After locating the line with "Open 宝马5系(进口) car" in the data that follows, return it and every later line exactly, up to and including the line with "Task: Click the security code help icon".

Start of Given entries

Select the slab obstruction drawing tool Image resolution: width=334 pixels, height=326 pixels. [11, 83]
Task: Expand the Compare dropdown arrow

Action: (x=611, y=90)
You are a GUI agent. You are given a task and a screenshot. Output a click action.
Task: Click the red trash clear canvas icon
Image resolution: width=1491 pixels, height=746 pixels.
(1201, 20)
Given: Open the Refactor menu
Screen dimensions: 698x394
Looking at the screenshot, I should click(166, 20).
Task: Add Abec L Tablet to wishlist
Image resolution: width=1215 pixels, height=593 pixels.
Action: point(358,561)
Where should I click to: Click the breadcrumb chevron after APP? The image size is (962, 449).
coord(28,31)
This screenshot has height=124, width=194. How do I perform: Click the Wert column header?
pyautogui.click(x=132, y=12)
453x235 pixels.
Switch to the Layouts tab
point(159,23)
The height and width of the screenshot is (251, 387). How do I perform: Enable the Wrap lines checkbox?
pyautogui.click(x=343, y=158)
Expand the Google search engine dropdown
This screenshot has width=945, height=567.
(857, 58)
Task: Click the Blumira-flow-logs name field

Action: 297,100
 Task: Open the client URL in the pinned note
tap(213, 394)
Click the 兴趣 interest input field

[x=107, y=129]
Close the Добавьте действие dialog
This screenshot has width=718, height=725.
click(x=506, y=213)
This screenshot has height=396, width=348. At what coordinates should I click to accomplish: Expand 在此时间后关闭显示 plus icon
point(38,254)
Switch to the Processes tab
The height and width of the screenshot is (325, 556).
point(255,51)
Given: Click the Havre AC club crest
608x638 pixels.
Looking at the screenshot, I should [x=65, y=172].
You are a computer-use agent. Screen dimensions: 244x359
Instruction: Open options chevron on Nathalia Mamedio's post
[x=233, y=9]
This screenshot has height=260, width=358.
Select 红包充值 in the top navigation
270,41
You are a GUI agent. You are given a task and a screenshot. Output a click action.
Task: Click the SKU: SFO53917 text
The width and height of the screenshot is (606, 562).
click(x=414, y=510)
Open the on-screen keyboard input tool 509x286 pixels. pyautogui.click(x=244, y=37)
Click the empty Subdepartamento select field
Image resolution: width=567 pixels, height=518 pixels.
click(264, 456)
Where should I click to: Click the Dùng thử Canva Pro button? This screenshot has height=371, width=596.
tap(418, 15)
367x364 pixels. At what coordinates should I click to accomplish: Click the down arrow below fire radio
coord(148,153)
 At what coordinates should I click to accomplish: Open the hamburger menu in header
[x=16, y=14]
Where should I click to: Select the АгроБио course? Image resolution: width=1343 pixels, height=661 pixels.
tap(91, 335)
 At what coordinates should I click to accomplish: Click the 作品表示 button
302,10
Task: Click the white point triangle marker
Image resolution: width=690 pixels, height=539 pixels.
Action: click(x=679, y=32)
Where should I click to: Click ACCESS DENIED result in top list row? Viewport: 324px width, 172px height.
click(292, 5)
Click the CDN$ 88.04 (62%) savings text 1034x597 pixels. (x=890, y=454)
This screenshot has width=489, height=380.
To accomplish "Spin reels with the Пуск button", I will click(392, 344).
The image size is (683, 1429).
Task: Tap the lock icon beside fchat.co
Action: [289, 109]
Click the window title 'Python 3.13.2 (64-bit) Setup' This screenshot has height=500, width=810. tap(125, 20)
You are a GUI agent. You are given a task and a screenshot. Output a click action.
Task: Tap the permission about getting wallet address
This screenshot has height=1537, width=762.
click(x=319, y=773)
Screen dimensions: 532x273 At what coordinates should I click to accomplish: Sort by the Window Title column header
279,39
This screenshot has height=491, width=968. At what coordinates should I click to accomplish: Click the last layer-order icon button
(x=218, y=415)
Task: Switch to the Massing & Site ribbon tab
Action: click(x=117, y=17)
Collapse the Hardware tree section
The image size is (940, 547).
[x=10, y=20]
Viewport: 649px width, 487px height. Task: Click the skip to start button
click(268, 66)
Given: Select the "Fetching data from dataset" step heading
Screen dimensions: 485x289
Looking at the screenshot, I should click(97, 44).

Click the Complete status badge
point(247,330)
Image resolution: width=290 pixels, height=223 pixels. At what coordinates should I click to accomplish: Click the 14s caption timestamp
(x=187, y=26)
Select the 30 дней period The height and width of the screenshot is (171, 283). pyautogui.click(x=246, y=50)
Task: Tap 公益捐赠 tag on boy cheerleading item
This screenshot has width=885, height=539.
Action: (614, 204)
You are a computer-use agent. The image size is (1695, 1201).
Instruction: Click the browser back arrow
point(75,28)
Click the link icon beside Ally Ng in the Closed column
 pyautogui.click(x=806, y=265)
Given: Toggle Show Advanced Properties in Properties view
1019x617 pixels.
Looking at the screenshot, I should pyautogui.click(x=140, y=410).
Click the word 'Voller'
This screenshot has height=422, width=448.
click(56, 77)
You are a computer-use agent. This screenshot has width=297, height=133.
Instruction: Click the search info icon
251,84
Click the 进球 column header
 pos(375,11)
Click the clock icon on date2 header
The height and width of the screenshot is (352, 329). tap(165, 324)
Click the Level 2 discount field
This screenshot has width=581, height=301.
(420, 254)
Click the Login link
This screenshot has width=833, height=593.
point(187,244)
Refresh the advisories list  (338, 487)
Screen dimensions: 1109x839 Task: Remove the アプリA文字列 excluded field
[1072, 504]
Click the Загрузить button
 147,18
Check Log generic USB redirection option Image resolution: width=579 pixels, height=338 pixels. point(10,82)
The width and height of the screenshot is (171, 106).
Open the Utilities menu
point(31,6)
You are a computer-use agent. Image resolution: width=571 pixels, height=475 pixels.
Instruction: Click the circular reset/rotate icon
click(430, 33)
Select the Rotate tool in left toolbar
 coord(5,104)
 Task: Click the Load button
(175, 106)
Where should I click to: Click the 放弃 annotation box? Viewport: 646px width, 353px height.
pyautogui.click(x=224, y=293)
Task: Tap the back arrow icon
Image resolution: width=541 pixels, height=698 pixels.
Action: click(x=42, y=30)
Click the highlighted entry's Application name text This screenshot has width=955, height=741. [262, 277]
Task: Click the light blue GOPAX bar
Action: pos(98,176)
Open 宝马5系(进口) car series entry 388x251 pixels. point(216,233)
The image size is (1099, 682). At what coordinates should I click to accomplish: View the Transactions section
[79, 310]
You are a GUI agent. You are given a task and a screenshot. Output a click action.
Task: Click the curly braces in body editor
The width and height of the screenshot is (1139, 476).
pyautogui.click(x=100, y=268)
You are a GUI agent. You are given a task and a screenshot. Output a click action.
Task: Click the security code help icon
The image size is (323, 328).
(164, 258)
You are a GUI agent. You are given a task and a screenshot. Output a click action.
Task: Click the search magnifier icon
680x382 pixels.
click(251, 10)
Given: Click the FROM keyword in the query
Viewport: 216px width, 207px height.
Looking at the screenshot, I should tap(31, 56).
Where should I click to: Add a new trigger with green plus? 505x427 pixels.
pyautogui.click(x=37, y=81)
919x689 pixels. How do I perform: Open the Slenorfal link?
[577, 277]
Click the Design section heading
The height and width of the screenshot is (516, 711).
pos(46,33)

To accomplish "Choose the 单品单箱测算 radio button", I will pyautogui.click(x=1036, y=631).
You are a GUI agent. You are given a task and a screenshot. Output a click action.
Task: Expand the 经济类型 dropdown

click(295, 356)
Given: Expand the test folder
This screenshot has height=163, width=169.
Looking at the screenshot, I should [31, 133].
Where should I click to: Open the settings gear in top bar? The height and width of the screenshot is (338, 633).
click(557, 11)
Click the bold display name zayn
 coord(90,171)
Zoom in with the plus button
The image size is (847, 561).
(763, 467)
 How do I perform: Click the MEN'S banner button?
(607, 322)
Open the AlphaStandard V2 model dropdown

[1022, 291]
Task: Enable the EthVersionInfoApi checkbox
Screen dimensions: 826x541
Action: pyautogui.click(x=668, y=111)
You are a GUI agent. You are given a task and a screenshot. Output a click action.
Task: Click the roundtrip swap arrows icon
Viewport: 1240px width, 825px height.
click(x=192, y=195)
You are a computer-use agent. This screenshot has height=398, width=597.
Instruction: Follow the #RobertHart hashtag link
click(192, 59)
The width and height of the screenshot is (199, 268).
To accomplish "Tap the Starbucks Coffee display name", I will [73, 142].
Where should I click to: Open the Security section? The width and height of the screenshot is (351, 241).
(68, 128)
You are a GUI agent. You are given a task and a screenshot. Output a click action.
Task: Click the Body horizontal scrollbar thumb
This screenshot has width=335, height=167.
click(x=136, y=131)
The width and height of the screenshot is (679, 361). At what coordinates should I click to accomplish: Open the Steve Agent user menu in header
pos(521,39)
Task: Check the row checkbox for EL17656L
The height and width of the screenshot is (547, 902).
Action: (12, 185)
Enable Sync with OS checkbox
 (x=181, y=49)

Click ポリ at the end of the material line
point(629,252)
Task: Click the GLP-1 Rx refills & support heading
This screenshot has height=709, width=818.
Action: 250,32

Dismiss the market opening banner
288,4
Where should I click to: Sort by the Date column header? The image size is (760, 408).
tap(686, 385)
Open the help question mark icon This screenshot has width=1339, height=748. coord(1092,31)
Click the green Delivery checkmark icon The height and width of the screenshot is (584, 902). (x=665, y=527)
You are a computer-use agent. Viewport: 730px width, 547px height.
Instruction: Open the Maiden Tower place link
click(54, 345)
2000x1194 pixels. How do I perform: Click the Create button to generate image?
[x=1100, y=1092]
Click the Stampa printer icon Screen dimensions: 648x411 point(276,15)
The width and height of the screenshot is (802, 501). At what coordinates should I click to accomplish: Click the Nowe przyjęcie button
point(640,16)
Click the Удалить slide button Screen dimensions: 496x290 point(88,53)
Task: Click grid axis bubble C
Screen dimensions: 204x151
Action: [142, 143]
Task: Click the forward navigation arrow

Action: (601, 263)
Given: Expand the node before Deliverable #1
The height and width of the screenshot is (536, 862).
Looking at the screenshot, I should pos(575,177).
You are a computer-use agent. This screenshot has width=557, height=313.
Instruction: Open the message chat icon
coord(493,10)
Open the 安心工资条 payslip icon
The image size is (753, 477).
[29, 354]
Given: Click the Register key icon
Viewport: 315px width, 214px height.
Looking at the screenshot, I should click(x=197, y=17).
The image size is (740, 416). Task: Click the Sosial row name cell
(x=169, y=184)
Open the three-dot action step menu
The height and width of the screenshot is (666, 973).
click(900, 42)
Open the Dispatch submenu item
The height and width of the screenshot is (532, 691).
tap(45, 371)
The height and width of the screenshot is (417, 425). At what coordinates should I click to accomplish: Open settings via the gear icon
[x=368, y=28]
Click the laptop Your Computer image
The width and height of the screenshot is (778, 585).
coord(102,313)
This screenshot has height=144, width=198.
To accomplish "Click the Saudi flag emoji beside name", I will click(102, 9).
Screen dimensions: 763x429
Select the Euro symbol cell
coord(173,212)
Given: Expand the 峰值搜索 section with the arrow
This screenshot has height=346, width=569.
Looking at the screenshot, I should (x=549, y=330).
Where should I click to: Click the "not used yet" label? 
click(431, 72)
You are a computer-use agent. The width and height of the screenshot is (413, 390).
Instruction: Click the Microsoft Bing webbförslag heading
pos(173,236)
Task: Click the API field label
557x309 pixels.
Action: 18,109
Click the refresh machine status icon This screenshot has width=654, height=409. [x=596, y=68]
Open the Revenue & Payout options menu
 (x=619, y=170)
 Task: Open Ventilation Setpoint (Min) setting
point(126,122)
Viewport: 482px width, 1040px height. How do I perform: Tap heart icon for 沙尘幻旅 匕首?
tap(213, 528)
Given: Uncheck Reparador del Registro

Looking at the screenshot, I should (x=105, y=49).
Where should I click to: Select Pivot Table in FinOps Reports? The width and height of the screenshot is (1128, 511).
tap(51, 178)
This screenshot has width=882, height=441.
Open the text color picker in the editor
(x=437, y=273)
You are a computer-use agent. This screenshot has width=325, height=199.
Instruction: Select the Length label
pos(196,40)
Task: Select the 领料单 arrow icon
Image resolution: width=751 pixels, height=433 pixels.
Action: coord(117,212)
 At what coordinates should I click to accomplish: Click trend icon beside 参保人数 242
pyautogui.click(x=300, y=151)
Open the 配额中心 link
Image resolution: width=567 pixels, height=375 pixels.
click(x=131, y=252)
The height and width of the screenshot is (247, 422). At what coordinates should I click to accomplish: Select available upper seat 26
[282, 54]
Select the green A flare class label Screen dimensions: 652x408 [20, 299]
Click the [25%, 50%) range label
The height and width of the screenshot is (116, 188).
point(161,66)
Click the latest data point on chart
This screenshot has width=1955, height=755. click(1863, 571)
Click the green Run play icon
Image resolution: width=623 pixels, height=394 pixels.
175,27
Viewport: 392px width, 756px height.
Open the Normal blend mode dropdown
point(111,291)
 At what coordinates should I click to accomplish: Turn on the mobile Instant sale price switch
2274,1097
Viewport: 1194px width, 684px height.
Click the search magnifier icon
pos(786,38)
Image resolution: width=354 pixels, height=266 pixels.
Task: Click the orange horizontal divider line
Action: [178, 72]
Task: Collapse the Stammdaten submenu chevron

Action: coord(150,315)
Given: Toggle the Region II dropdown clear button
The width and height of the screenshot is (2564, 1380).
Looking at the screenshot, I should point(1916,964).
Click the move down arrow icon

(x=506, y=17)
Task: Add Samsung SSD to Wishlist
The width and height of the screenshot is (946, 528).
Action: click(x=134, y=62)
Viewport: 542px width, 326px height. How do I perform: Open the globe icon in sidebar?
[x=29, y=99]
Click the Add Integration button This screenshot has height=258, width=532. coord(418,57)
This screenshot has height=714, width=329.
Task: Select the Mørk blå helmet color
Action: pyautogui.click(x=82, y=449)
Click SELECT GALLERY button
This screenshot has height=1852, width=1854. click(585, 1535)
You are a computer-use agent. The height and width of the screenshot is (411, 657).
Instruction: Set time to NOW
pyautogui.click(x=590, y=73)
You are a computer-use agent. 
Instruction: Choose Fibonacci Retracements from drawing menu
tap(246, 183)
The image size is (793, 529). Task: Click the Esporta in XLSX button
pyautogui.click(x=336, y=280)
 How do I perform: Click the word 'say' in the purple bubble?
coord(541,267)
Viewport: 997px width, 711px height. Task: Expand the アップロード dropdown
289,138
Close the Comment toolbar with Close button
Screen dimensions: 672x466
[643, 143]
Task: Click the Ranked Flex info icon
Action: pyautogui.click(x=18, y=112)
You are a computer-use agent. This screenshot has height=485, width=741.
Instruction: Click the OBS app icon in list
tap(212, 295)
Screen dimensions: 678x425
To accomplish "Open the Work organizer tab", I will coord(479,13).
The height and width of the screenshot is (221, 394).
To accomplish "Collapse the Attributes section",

End of Given entries

Answer section
Open 宝马5系(进口) car series entry 388x251 pixels. point(216,233)
The image size is (1099, 682). At what coordinates should I click to accomplish: View the Transactions section
[79, 310]
You are a GUI agent. You are given a task and a screenshot. Output a click action.
Task: Click the curly braces in body editor
The width and height of the screenshot is (1139, 476).
pyautogui.click(x=100, y=268)
You are a GUI agent. You are given a task and a screenshot. Output a click action.
Task: Click the security code help icon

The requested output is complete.